Guardians of the Machine Translation Meta-Evaluation: Sentinel Metrics Fall In!
Stefano Perrella, Lorenzo Proietti, Alessandro Scirè, Edoardo Barba, Roberto Navigli
TL;DR
This paper reveals that the standard WMT MT metric meta-evaluation can be biased toward trained and continuous metrics due to grouping and tie-handling practices. By introducing sentinel metrics that purposely rely on partial information, the authors demonstrate how spurious correlations can inflate certain metric rankings, especially under No Grouping or System Grouping. They show that Segment Grouping mitigates these biases and that tie calibration can unduly favor continuous metrics, with held-out calibration not solving the fairness issue. The work also provides two new sentinels derived from GEMBA-MQM and MaTESe to illustrate the impact of continuity on ranking, and highlights strong correlations between sentinels and state-of-the-art metrics, raising concerns about reliance on training data correlations. Overall, the study advocates for fairer meta-evaluation practices and calls for deeper analyses of continuous versus discrete metric behaviors to improve MT evaluation reliability and interpretability.
Abstract
Annually, at the Conference of Machine Translation (WMT), the Metrics Shared Task organizers conduct the meta-evaluation of Machine Translation (MT) metrics, ranking them according to their correlation with human judgments.
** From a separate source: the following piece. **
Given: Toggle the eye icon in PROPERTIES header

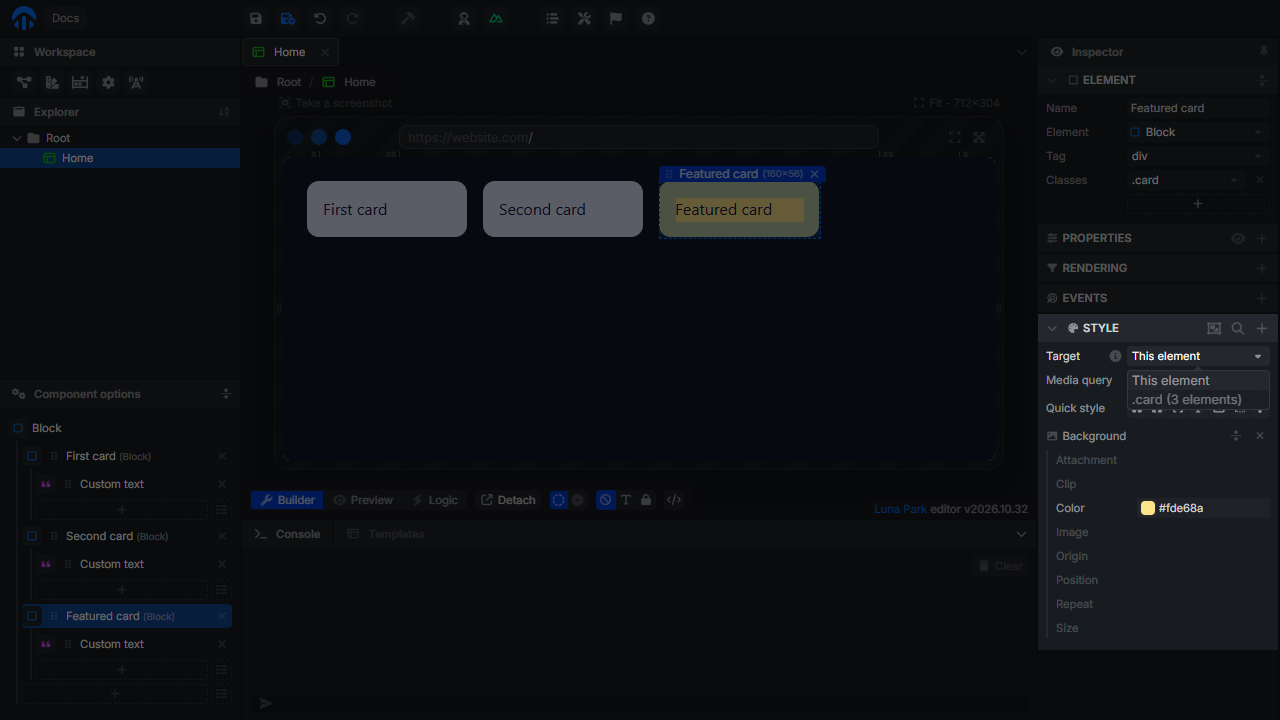Looking at the screenshot, I should tap(1238, 238).
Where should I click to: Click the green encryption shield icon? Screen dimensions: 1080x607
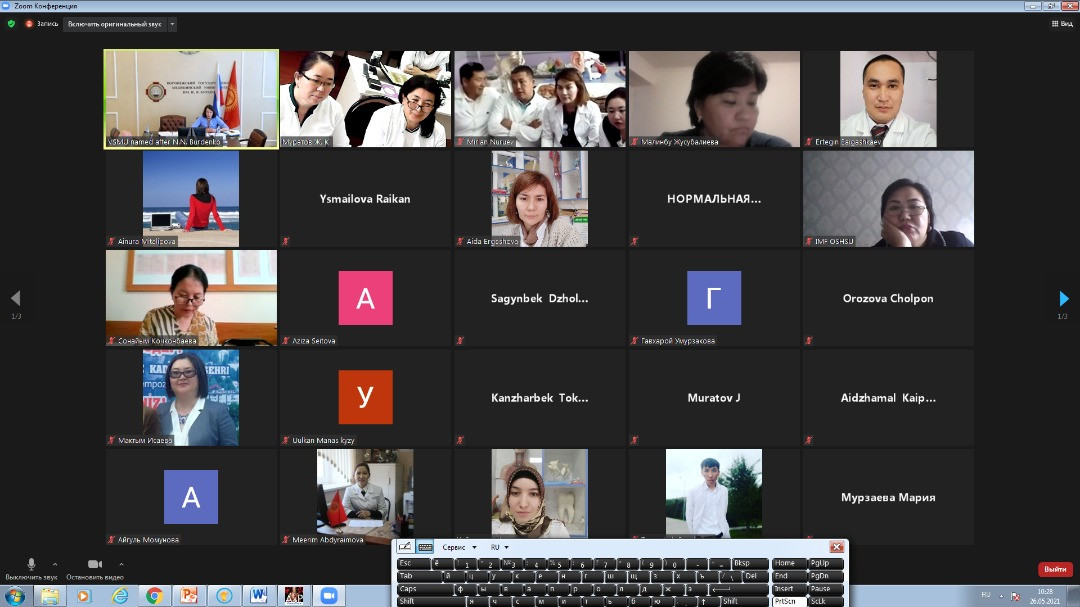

Their results guide researchers toward enhancing the next generation of metrics and MT systems. With the recent introduction of neural metrics, the field has witnessed notable advancements. Nevertheless, the inherent opacity of these metrics has posed substantial challenges to the meta-evaluation process. This work highlights two issues with the meta-evaluation framework currently employed in WMT, and assesses their impact on the metrics rankings. To do this, we introduce the concept of sentinel metrics, which are designed explicitly to scrutinize the meta-evaluation process's accuracy, robustness, and fairness. By employing sentinel metrics, we aim to validate our findings, and shed light on and monitor the potential biases or inconsistencies in the rankings. We discover that the present meta-evaluation framework favors two categories of metrics: i) those explicitly trained to mimic human quality assessments, and ii) continuous metrics. Finally, we raise concerns regarding the evaluation capabilities of state-of-the-art metrics, emphasizing that they might be basing their assessments on spurious correlations found in their training data.